Task requirements
Having located "Screen dimensions: 650x462", write out its line and the remaining lines of the material exactly, the last one included, but not the pictures.

Available data
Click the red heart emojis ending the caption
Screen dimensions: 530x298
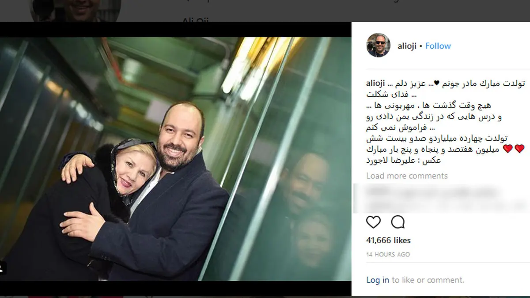click(x=513, y=149)
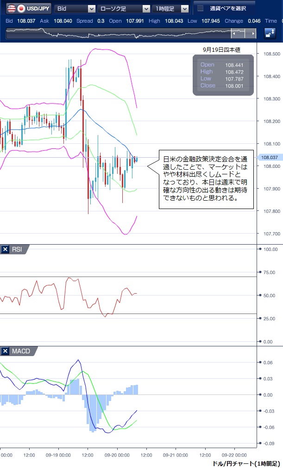Image resolution: width=283 pixels, height=468 pixels.
Task: Close the RSI indicator panel
Action: pos(6,250)
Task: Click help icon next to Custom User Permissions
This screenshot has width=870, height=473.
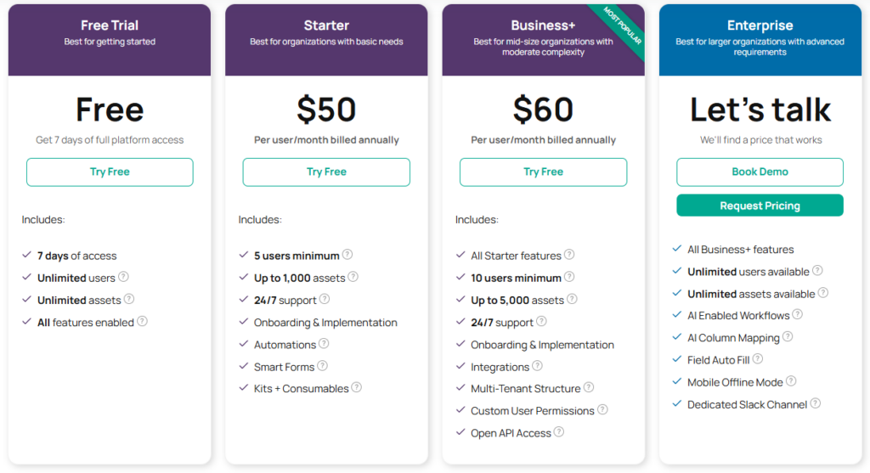Action: tap(602, 410)
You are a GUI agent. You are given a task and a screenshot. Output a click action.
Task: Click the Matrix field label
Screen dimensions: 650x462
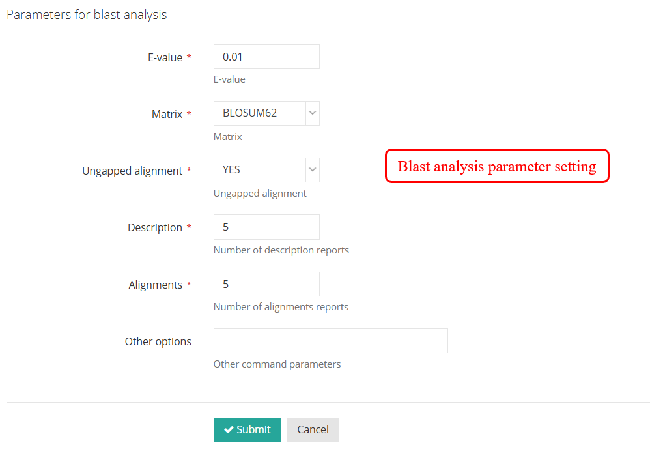tap(167, 114)
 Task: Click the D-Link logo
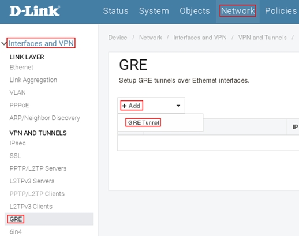pos(35,11)
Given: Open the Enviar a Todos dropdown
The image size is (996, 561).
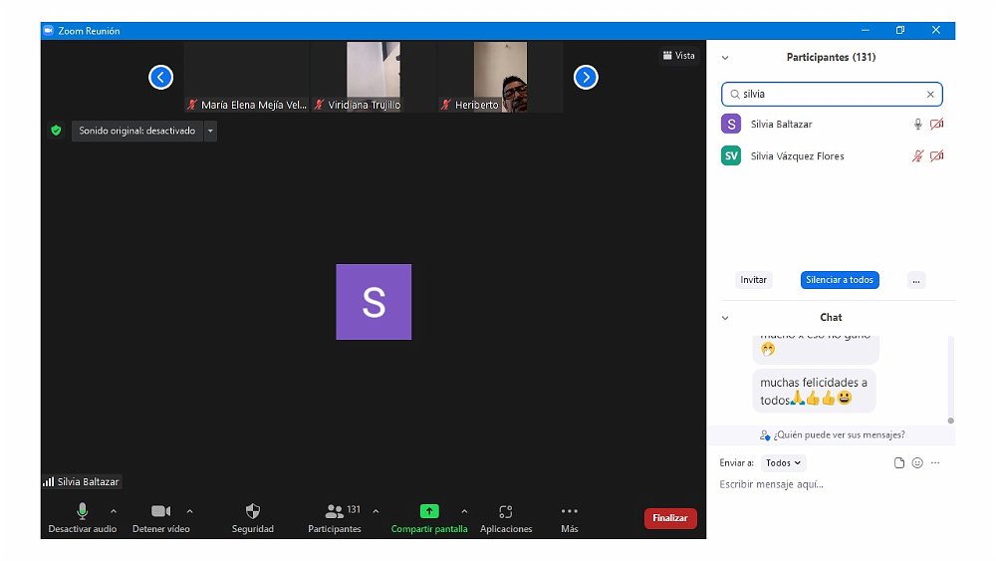Looking at the screenshot, I should 783,463.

Expected answer
Screen dimensions: 650x462
tap(167, 114)
 Task: Click the D-Link logo
pos(35,11)
Given: Open the Enviar a Todos dropdown
The image size is (996, 561).
Looking at the screenshot, I should 783,463.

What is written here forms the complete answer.